Надо отдать должное Тухачевскому: он умел приноравливаться к различным людям и ситуациям. Возможно, такова была его установка на жизнь: используй все возможности для того, чтобы достичь своих целей; используй для этого самых разных людей, играй на их слабостях. А цель у него была, как показал весь его жизненный путь, подняться как можно выше по лестнице власти.

Весной 1918 года по рекомендации своего давнего приятеля, а тогда члена ВЦИК Н.Н. Кулябко и секретаря ВЦИК А.С. Енукидзе Тухачевский вступил в РКП(б), работая в военном отделе ВЦИК. Чуть позже он вошел в доверие к Троцкому. Это обстоятельство позволило ему в кратчайшие сроки сделать головокружительную карьеру. О некоторых его шагах на этом пути убедительно написал публицист-исследователь Г.В. Смирнов. Он привел телеграмму, посланную Тухачевским Кулябко 8 июля 1918 года: «Тщательно подготовленная операция Первой армии закончилась блестяще. Чехословаки разбиты и Сызрань взята с бою. Командарм 1-й Тухачевский».

«Из этой удивительной телеграммы следует, — продолжает Смирнов, — что, во-первых, Михаил Николаевич, прежде не командовавший даже ротой, не только легко справился с командованием армией, но и привел ее к победе через каких-нибудь двенадцать дней после вступления в командование. А во-вторых, что он первым, раньше всех других начал применять эпитет «блестящий» в оценке своей собственной деятельности!

Каково же было мое удивление, когда через некоторое время в энциклопедии «Гражданская война и военная интервенция в СССР» я прочитал: «В июне-июле 1918 года войска Восточного фронта вели оборонительные действия против мятежных чехословацких и белогвардейских войск… Попытка перехода Восточного фронта в августовское наступление не имела успеха…Сызрань была взята Красной Армией… лишь 3 октября 1918 года!».

Оказывается, командующий Восточным фронтом М.А. Муравьев разработал план, по которому армия Тухачевского должна была нанести по Сызрани отвлекающий удар, а по Самаре — главный. В начале операции Сызрань действительно взяли на несколько дней, а затем Муравьев изменил советской власти и вся операция захлебнулась.

------

* _ЗАДАНИЕ_
Ответьте, пожалуйста, по отрывку о Тухачевском: когда, согласно энциклопедии, Красная Армия взяла Сызрань? Записи никак не связаны с отрывком о Тухачевском.

------

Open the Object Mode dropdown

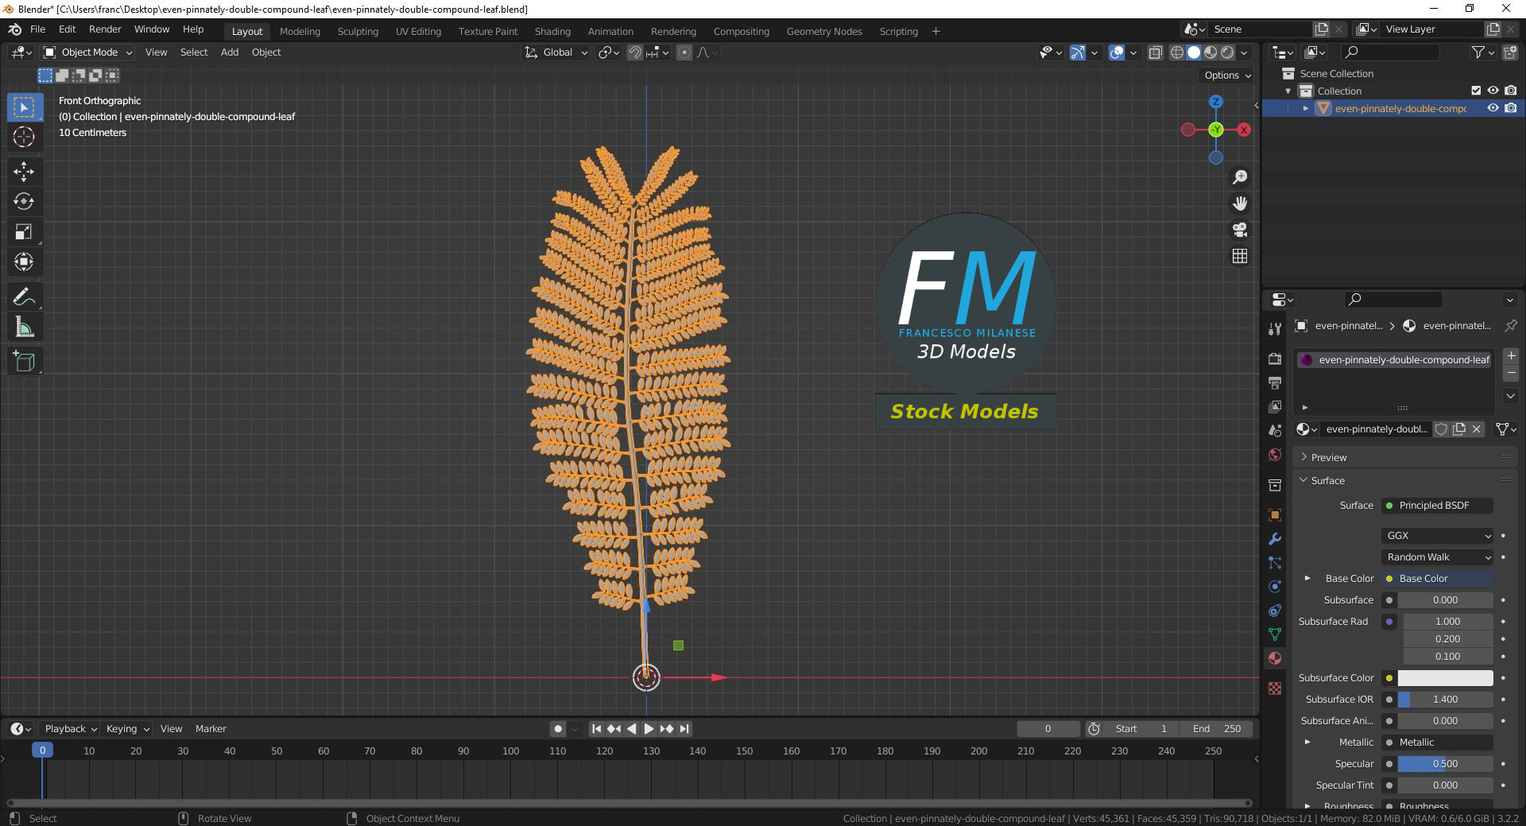[x=88, y=52]
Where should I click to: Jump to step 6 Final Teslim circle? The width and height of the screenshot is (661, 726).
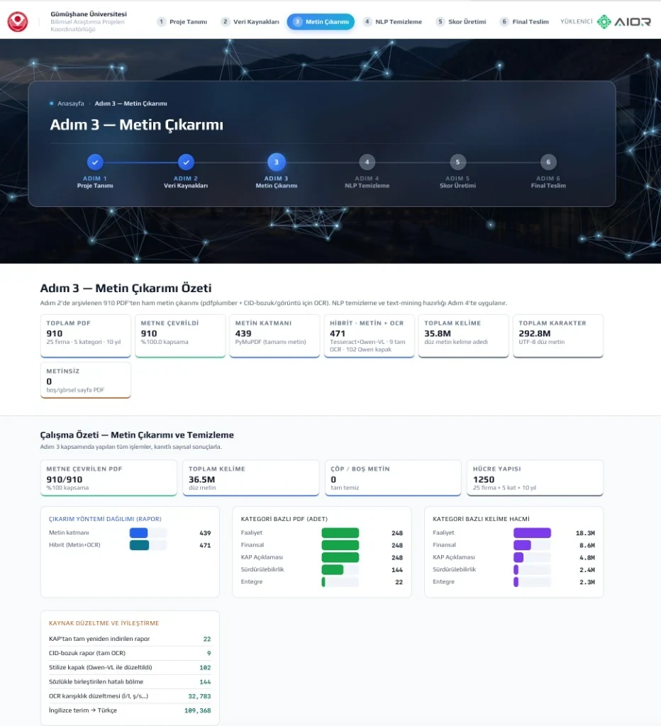pos(548,162)
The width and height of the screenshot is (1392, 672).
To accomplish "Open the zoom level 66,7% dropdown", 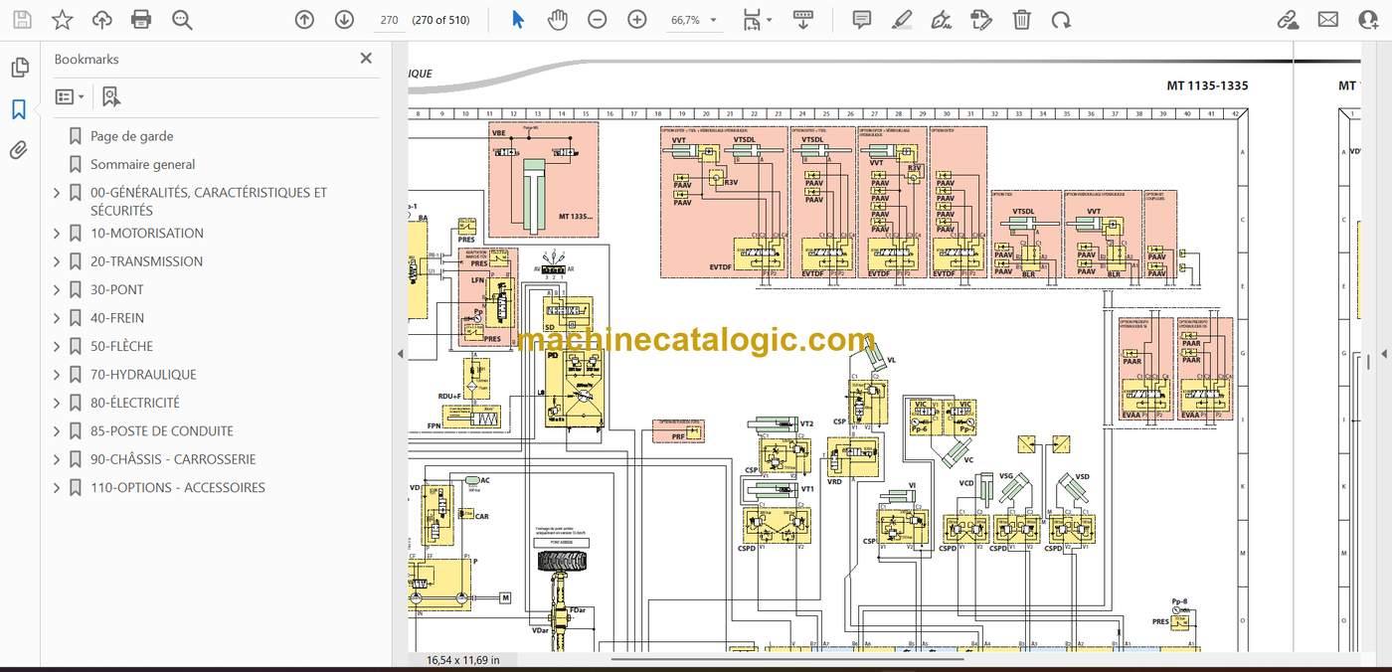I will tap(694, 20).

------

* _РЕЗУЛЬТАТ ВЫПОЛНЕНИЯ_
3 октября 1918 года.